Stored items
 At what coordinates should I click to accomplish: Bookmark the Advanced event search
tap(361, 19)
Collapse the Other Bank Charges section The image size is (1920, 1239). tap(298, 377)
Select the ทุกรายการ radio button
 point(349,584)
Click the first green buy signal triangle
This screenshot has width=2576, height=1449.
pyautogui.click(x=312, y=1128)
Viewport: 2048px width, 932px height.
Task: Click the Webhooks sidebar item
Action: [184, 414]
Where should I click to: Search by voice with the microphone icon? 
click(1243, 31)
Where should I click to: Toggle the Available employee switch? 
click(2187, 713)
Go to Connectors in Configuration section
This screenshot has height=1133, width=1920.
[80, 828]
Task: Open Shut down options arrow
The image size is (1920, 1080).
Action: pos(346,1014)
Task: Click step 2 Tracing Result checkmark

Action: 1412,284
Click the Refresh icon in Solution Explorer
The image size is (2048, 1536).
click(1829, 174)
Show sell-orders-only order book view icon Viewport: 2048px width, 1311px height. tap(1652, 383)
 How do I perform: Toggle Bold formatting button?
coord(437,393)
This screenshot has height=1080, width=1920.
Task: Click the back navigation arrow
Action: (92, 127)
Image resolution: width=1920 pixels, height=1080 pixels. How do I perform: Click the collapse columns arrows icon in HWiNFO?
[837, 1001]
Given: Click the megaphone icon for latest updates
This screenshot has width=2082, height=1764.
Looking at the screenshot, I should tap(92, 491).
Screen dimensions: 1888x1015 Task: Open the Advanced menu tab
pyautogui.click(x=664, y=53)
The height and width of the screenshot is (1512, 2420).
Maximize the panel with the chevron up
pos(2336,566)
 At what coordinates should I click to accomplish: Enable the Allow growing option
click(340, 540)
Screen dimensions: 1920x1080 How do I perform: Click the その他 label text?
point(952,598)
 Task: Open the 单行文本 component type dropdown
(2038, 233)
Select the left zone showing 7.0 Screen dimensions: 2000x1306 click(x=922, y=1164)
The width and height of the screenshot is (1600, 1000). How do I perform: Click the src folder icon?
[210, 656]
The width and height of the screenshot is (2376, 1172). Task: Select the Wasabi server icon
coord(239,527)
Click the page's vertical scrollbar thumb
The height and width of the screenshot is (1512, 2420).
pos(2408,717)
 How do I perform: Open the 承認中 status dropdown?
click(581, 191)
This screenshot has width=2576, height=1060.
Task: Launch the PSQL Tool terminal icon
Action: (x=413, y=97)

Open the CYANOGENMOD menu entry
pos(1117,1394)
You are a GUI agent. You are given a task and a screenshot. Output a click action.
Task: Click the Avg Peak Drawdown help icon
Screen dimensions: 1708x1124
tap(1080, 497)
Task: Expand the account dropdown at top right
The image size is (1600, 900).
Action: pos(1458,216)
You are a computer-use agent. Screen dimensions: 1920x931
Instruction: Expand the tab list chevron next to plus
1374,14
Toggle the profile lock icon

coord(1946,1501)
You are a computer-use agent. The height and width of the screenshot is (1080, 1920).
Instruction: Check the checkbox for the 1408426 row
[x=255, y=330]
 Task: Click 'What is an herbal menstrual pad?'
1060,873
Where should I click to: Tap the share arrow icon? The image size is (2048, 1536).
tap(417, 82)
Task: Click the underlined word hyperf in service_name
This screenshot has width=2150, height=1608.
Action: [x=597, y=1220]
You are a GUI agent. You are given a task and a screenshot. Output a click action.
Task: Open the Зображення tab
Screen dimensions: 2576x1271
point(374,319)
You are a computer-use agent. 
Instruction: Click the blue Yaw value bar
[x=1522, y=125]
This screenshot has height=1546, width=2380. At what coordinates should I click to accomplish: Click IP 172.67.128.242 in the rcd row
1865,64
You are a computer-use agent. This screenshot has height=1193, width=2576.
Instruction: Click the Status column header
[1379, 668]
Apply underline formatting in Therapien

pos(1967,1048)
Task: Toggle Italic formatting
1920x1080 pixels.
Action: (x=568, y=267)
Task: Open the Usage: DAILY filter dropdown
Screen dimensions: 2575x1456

[Task description]
Using the entries above, return each line in which the word "agent" occurs.

[Task solution]
You are a GUI agent. You are given a task and a screenshot. Output a click action.
You are a computer-use agent. Screen dimensions: 1920x931
You are a computer-use agent. The height and width of the screenshot is (1080, 1920).
You are a GUI agent. You are given a task and a screenshot. Output a click action.
You are a computer-use agent. 
You are a computer-use agent. This screenshot has height=1193, width=2576.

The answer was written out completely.